新字:古之真人,其寝不夢,其覺無憂,其食不甘,其息深深。真人之息以踵,眾人之息以喉。屈服者,其嗌言若哇。其耆欲深者,其天機浅。
書き下し
古の真人は、其の寝ぬるや夢みず、其の覚むるや憂い無し。其の食らうや甘(うま)しとせず、其の息するや深深たり。真人の息は踵(かかと)を以てし、衆人の息は喉を以てす。屈服する者は、其の嗌言(あいげん)哇(か)するが若し。其の耆欲(しよく)深き者は、其の天機浅し。
現代語訳
昔の真人は、眠っても夢を見ず、目覚めても憂いがない。食事に美味を求めず、その呼吸は深々としている。真人の呼吸はかかとまで届き、凡人の呼吸は喉で止まる。人に屈服している者は、そのしゃべり方が喉に詰まって吐き出すようだ。欲望の深い者は、天から与えられた働きが浅い。
解説
真人の身体的な特徴を描いた、印象深い一段です。夢を見ないのは、昼間に心を騒がせていないから。目覚めて憂いがないのは、抱え込んでいないから。
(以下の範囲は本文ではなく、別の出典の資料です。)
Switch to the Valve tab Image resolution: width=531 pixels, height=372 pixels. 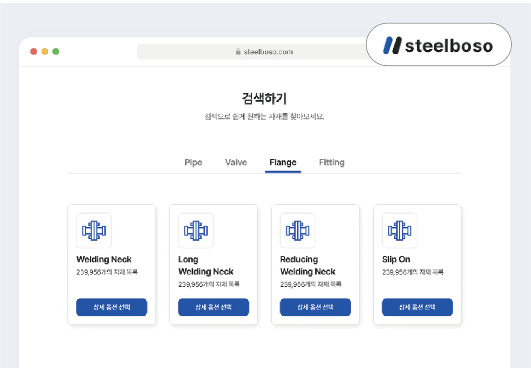point(236,163)
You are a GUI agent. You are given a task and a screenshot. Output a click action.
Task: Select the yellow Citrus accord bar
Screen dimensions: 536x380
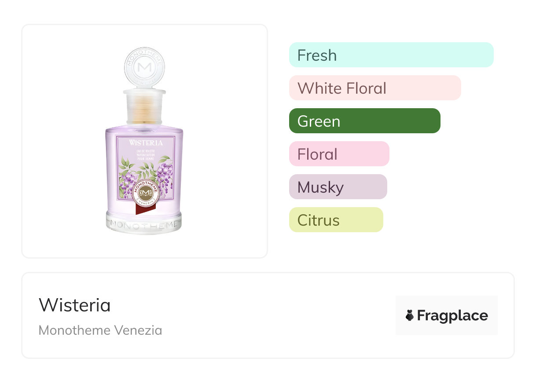336,220
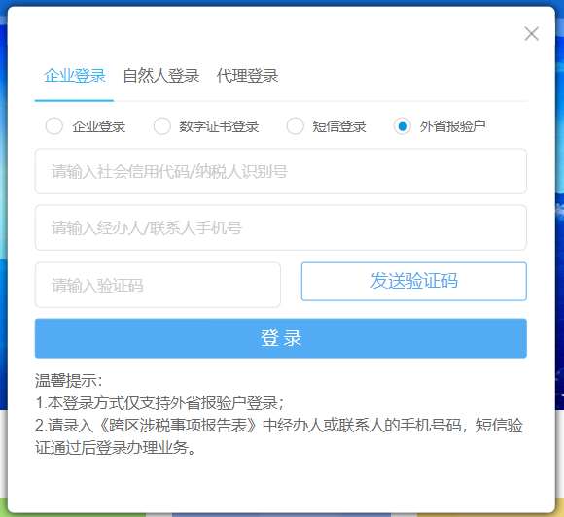The width and height of the screenshot is (564, 517).
Task: Click the 外省报验户 label text
Action: tap(452, 126)
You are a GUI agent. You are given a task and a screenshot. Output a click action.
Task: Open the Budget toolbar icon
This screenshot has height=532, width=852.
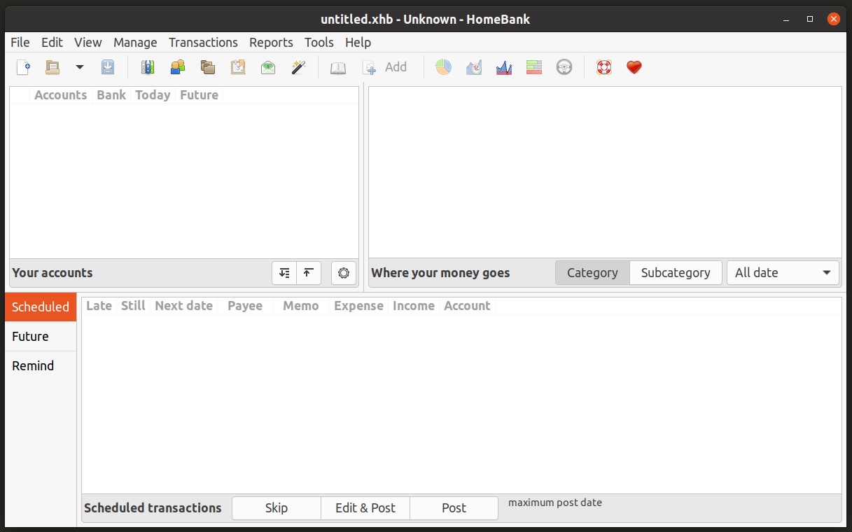pyautogui.click(x=268, y=67)
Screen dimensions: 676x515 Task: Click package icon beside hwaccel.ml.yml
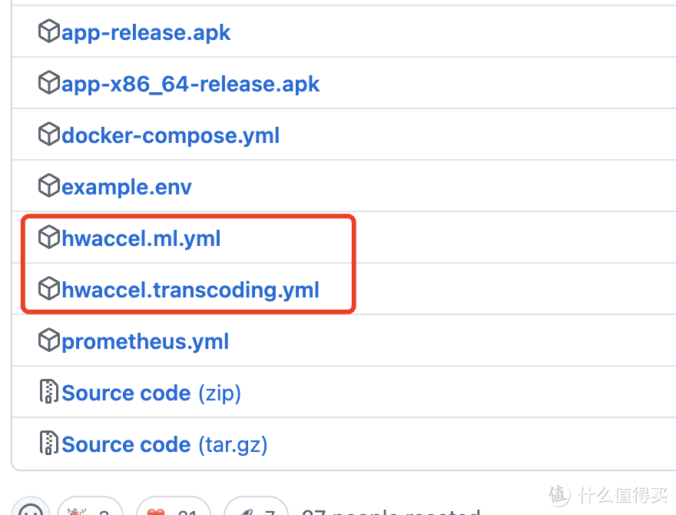coord(48,237)
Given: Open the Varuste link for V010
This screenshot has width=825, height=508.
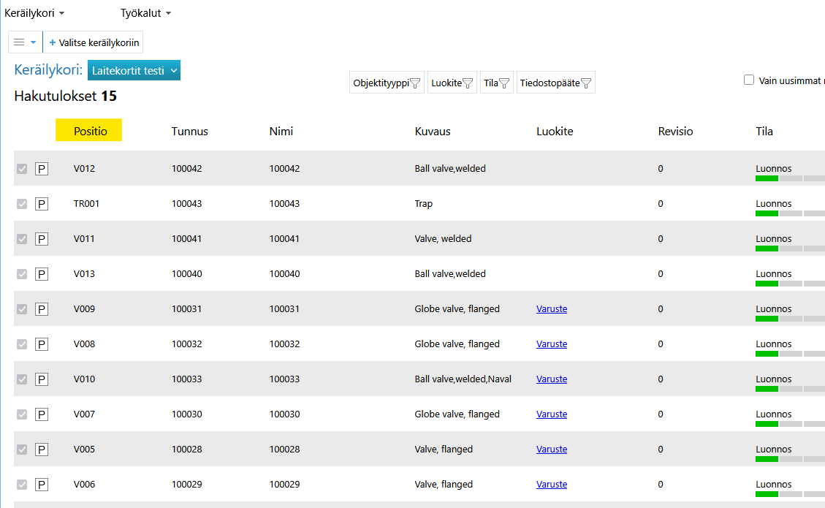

そして「真人の息は踵を以てし、衆人の息は喉を以てす」。深い呼吸は、心の深さと直結しています。焦っている人、追い詰められている人の呼吸は、確かに浅く速い。心の状態は、呼吸に正直に出るのです。最後の「欲望の深い者は、天機が浅い」も鋭い。欲しいものが多いほど、本来備わっている力は発揮されない。欲に振り回されている間、その人の本領は眠ったままです。まず呼吸を深くする。それは精神論ではなく、心を整える最も具体的な入口です。